Unlike the Go Authors set, there are also methods to handle channels of elements. Iterator() (not to be confused with Iterate() mentioned above) returns a chan that receives all the elements in order. In contrast, ReadAll() adds all items it receives on a channel to the set. Both of these methods take a context.Context as their first parameter so they can be cancelled at any time, or after a specified timeout.

Testing

The rangeset package has about 20 table-driven and 20 non-table driven test functions. In all there are about 700 tests with 100% code coverage. I believe that every boundary condition and possibility is tested, but please tell me if you spot a gap anywhere.

Note that currently all the tests are internal tests since I could not get external test (using package rangeset_test) to work.

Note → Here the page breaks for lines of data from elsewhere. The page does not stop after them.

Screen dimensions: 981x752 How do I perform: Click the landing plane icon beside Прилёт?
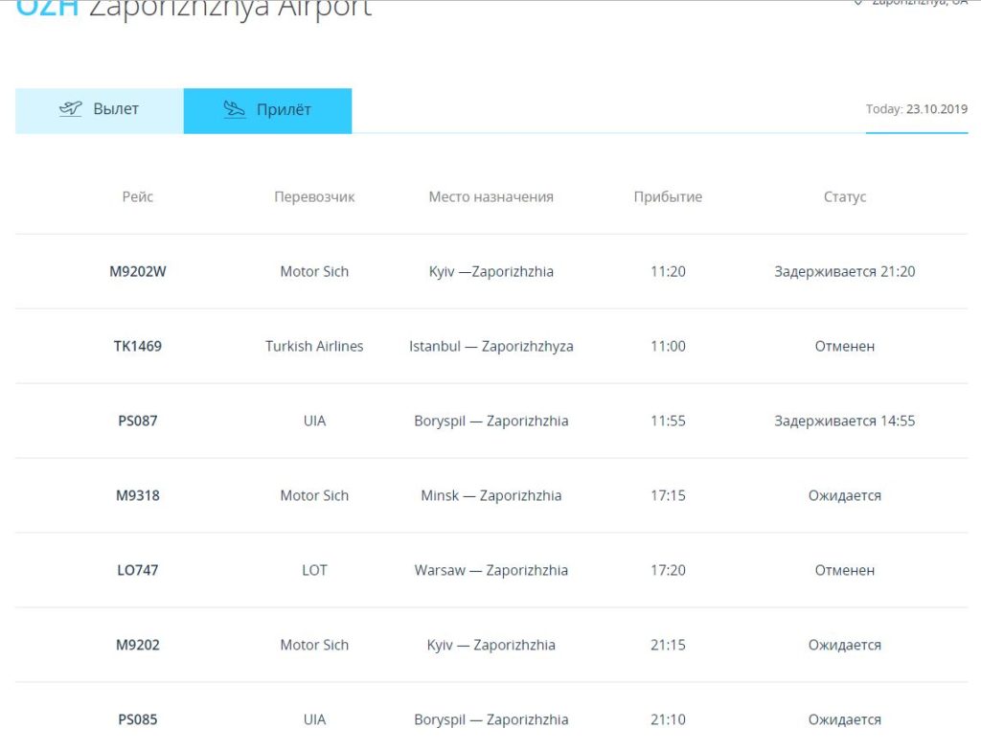pos(235,109)

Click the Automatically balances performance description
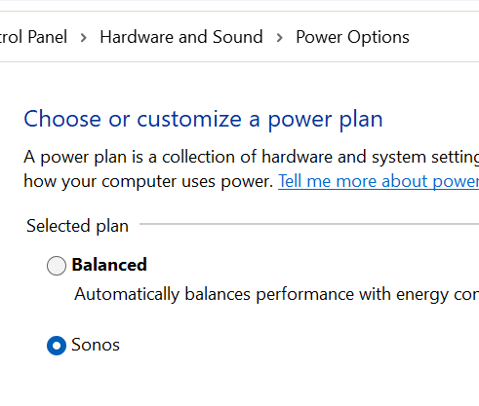point(276,294)
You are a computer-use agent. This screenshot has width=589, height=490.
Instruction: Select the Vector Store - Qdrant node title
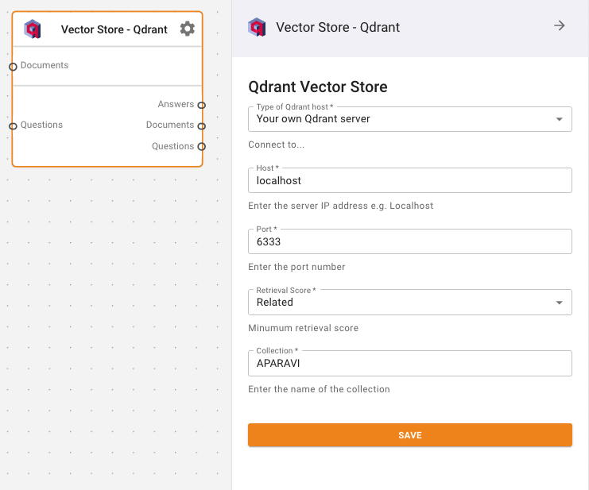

However, all the tests are "external" tests - ie only test the public API of the package. I will convert the tests to external tests when possible.

To run all the tests:

$ go tool go2go test

Conclusion

A rangeset is not appropriate for every type of set. It has some performance advantages for sets with large ranges of contiguous elements. In fact very large sets can be implemented in a small amount of memory which would be impossible with other types of sets, such as sets with trillions of elements.

Many operations, such as adding, deleting and finding elements, use a binary search on the list of ranges. In the worst case (where few or no elements are contiguous) this gives time complexity of O(log) but in the best case (all elements are in a single contiguous range) the time complexity of O(1), like other set implementations. In practice it can have better performance than even a hash table.

Unlike hash table based sets, when the elements are iterated (or otherwise processed) they are seen in order. An unusual and sometimes useful feature is the ability to invert a set and even create a universal set (inverse of the empty set).

Another cool feature is the ability to send/receive sets to/from a chan. The Iterator() method returns a (generic) chan that returns all the elements of the set (in order); the ReadAll() method adds new elements to a set by reading from a chan. These channels can be used with a generic channels package I am currently working on which I will talk about next time!

Sunday 18 October 2020

Go Generics

There's been a lot written about generics in Go as they get closer to graduating into the language. I just want to talk about a few important things that I've not seen discussed elsewhere. In particular:

what parametric polymorphism actually is
why Go does not especially need it, but can benefit from it
C++ templates, and why Go doesn't need all that
latest proposed syntax (I'll update this post if/as it changes)
the importance of constraints
performance - of builds and generated code
how to try generics with the go2go tool or go2go playground
how generic channels may be a game changer

But first an introduction if you know nothing about it...

Parametric Polymorphism

As Rob Pike keeps reminding us, what is commonly called generics is technically parametric polymorphism. But even he admitted (when he talked at the Sydney Go Meetup last December) after saying "parametric polymorphism" many times, and stumbling on the words at least once, that generics is less of a mouthful. Personally I don't like the word either but it seems that generics is now the de facto, even official, name so I am going to stick with it. And, though not exactly the same, it is similar to what are often referred to as generics in other languages like C#, Java, etc, which I think is helpful for new Gophers.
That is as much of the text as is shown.